Installing nvm in WSL with fish and omf
Node Versions
Using node on multiple projects is great, until each project starts using a
different version of node (╯°□°)╯︵ ┻━┻
Nvm is a tool that allows developers
to manage different versions of node on the same machine. Nvm works great in
Windows, Linux, and OSX; let’s see if we can get it running on the Windows
Subsystem for Linux (WSL). And while we’re at it, let’s get it running with
fish and oh-my-fish (my preferred shell).
Nvm is a script not a executable. This means an nvm.sh
file is placed on
your computer. To “execute” it, the path to the script is included in the
.bashrc
, .profile
, or .zshrc
.
Note: it (╯°□°)╯︵ ɥsıɟ ʇɹoddus ʇou sǝop
Installing nvm
Step 1 Install nvm.sh
From the github page we can start by installing
the script curl -o- https://raw.githubusercontent.com/nvm-sh/nvm/v0.34.0/install.sh | bash
Step 2, Install fenv
Next I am going to use the fenv
to run nvm.sh from bash with all of the appropriate environment variables set.

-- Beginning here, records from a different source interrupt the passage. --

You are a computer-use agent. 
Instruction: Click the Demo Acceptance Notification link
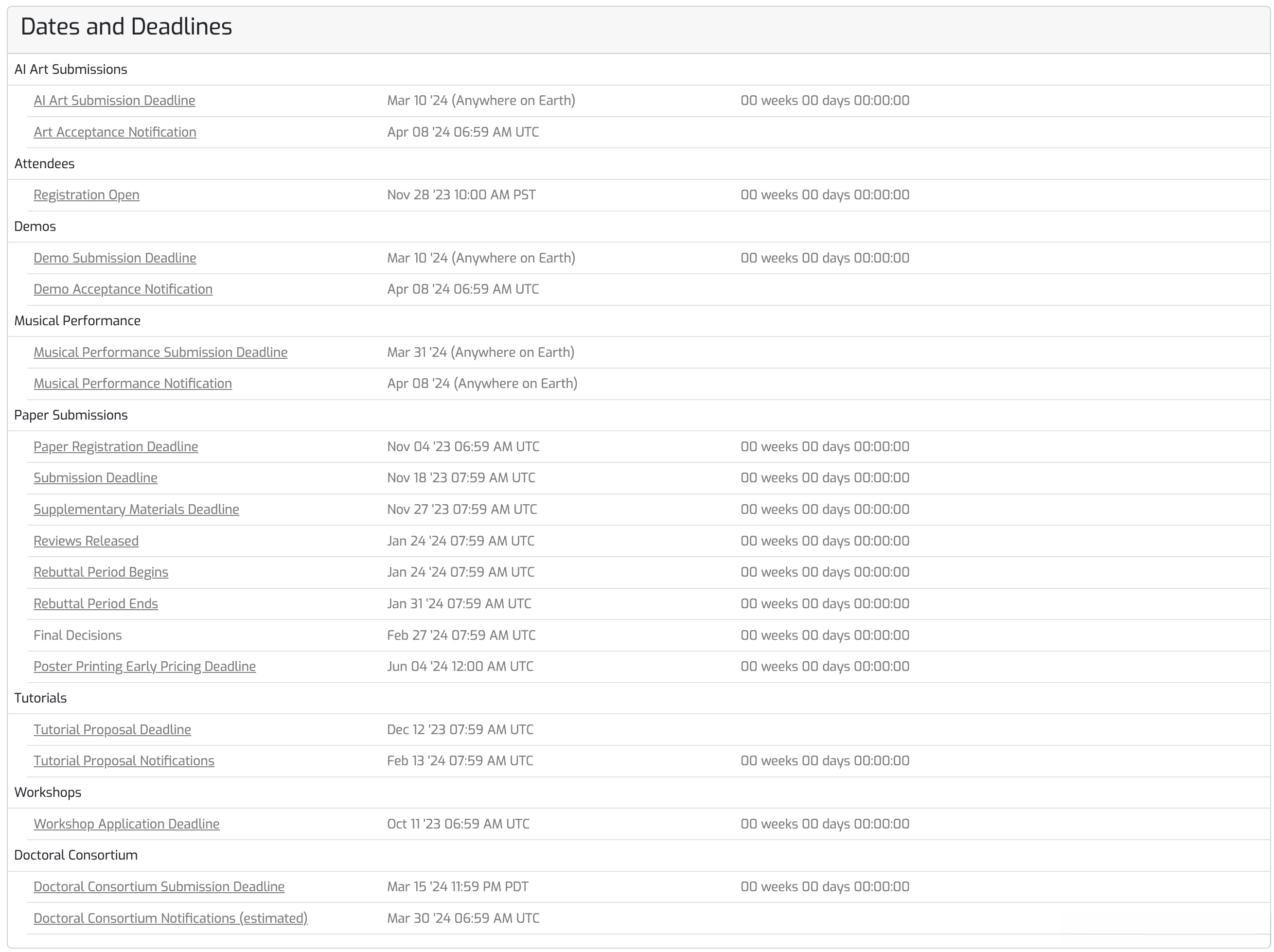click(123, 289)
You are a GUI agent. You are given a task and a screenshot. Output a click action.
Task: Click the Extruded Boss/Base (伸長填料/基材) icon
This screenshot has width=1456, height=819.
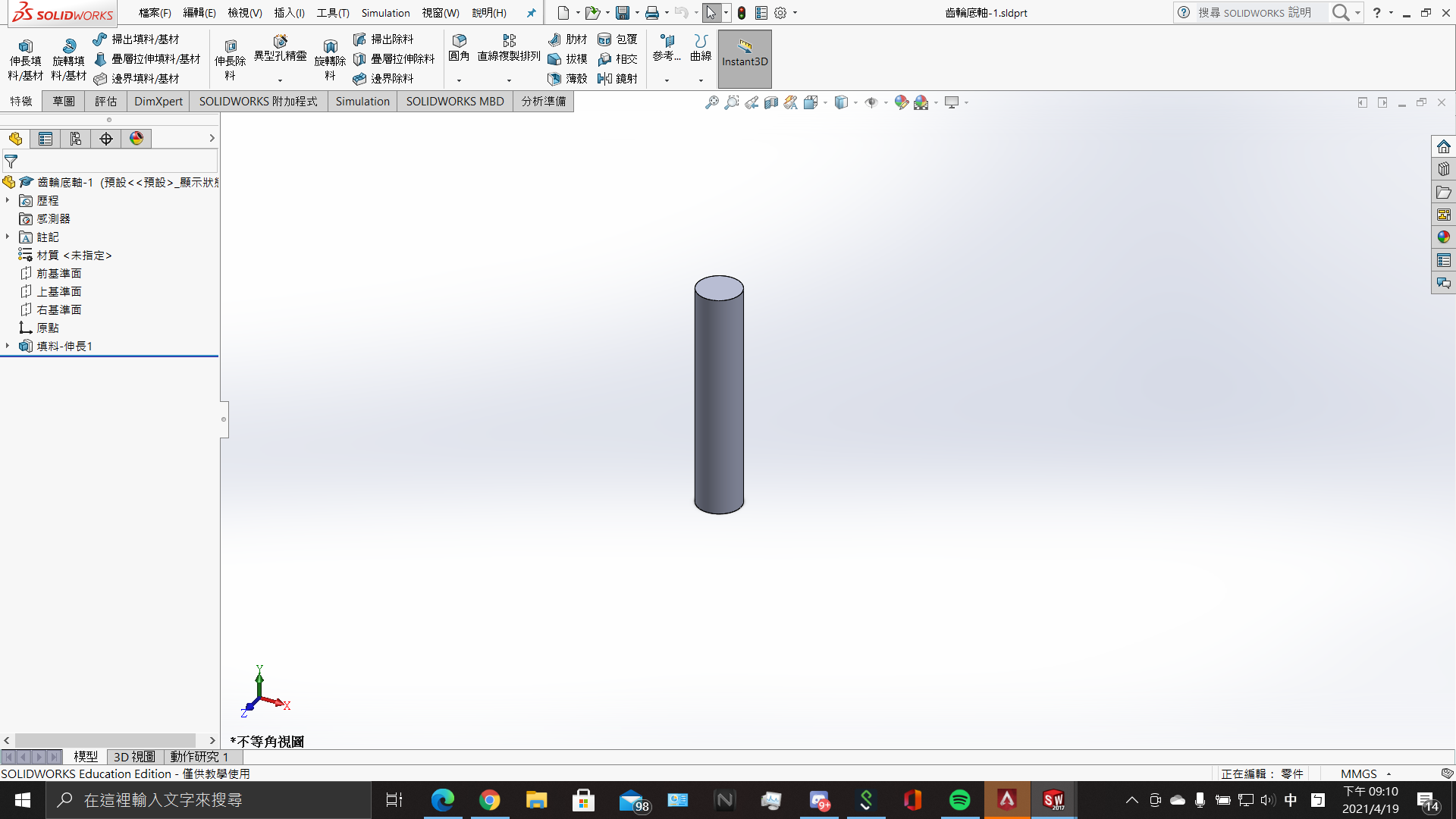click(x=25, y=46)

To install fenv run omf install foreign-env
.
Step 3, Setup fish function
The fish shell will allow you to setup aliases just like bash, but it also allows
developers to create functions as modules under the .config/fish/functions/
directory. Create a new file in this directory named nvm.fish
. Copy and paste
the following function into the file
function nvm
fenv source ~/.nvm/nvm.sh \; nvm $argv
end
Run nvm
Now just restart your shell and start using nvm as you normally would!